Rare Clockwise Tornado
(Inside Science) -- Tornadoes usually rotate counterclockwise but what happens when one is spotted turning the opposite direction?
“A tornado is a usually violently rotating column of air that extends from a thunderstorm. And that’s the general definition of it,” said Davis Nolan, a broadcast meteorologist at WKRN-TV, in Nashville, Tennessee.
A tornado -- in the Northern Hemisphere -- usually spins counterclockwise but on rare occasions it can twist clockwise and is called an anticyclonic tornado.
“Well, it all started with actually video -- we got a video in our TV station from a lady that lives in the neighborhood where it went through. It did damage,” said Nolan.

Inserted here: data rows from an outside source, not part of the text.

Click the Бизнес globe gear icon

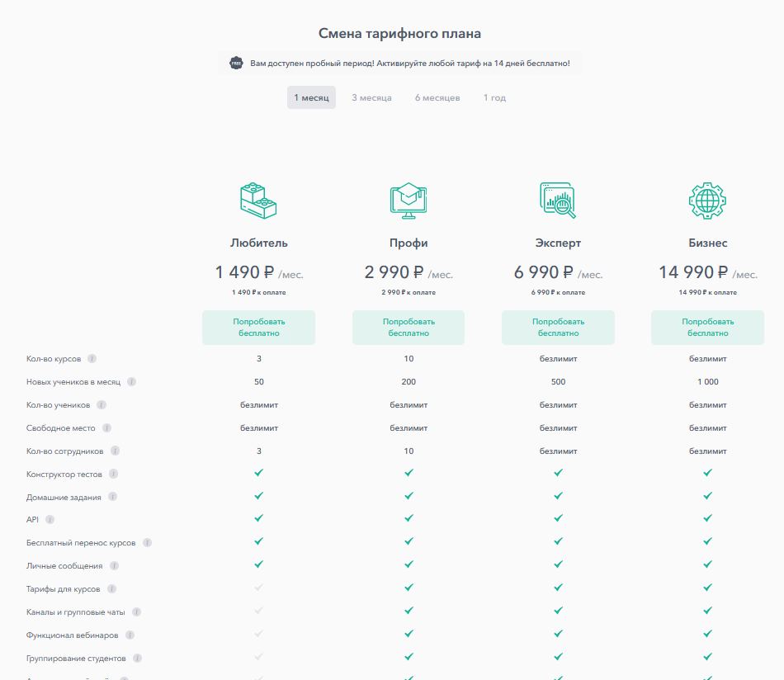coord(707,201)
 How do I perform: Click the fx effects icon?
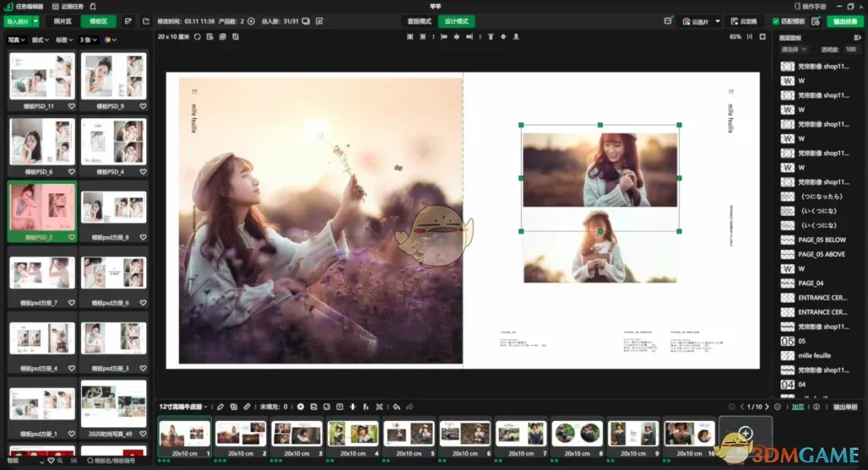tap(366, 407)

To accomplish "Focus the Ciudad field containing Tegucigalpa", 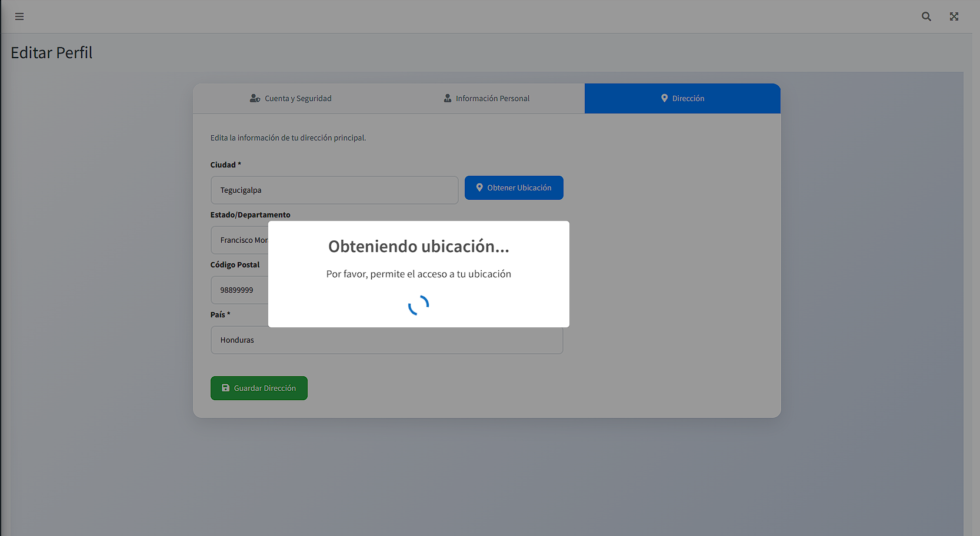I will point(334,190).
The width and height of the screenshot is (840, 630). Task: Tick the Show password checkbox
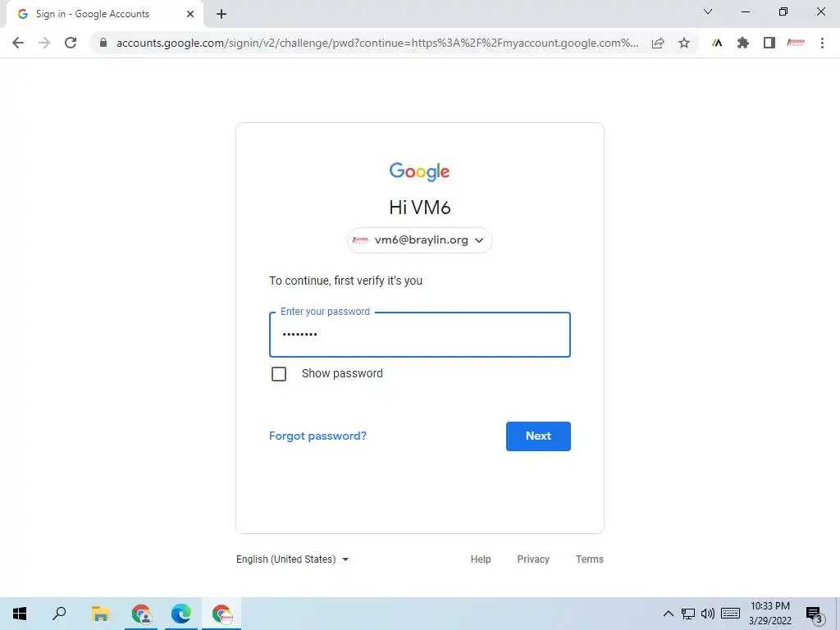pos(279,374)
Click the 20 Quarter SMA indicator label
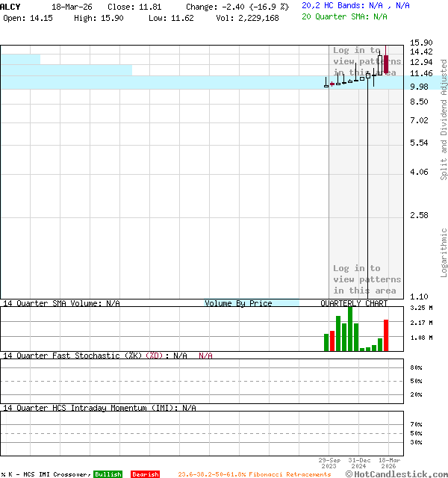Image resolution: width=448 pixels, height=478 pixels. pyautogui.click(x=334, y=16)
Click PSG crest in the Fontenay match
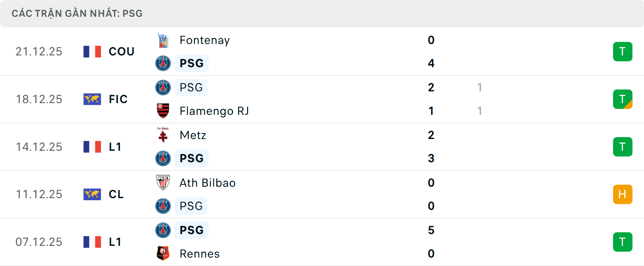 pos(163,63)
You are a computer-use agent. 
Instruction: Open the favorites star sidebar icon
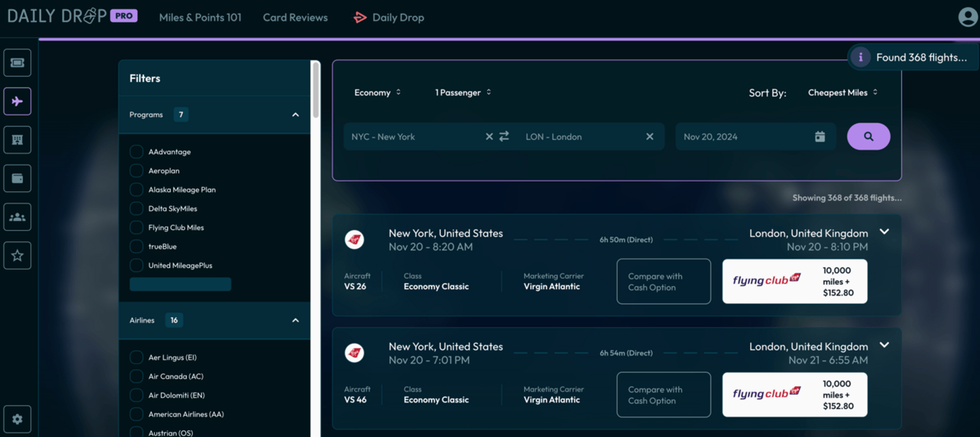(x=17, y=255)
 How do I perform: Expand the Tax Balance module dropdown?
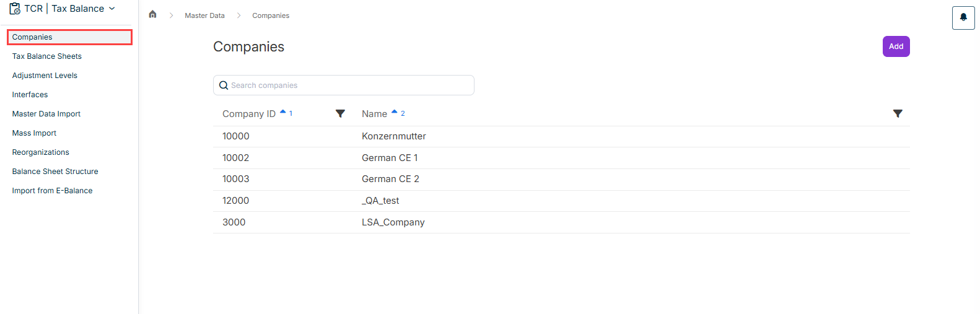click(x=112, y=9)
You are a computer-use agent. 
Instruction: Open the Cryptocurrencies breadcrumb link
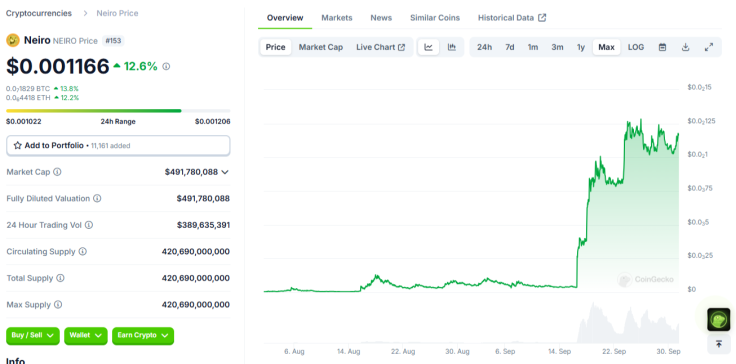[x=39, y=13]
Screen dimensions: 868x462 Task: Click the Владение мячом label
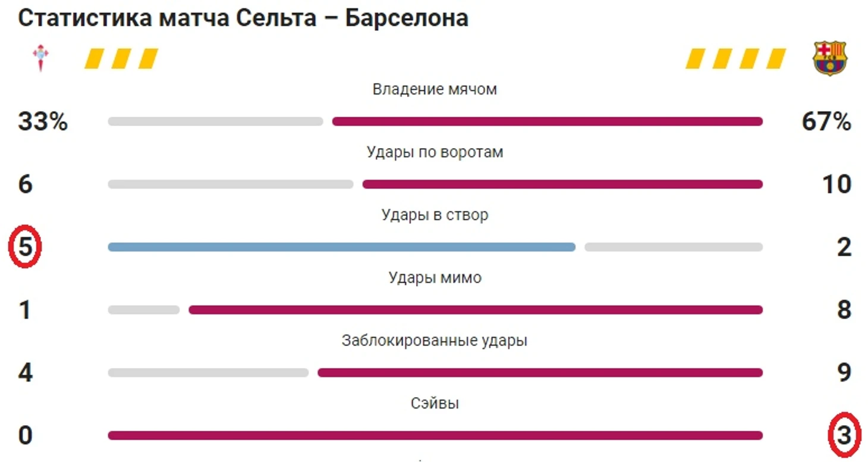click(435, 89)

You can also see the anticyclone here on the radar. Red indicates winds moving away from the radar and green show winds moving toward the radar creating a circle.
“That’s how you find the tornado, red next to the green. Well, you look to the red next to the green -- it was flipped opposite to a clockwise, sure enough. So, then I made an animation. The very next day, the National Weather Service went down and surveyed the damage and said it was a rare anticyclonic, or clockwise in our hemisphere, tornado that touched down just southeast of Shelbyville, Tennessee. And the way they described it was a rare and unique EF1 anticyclonic,” concluded Nolan.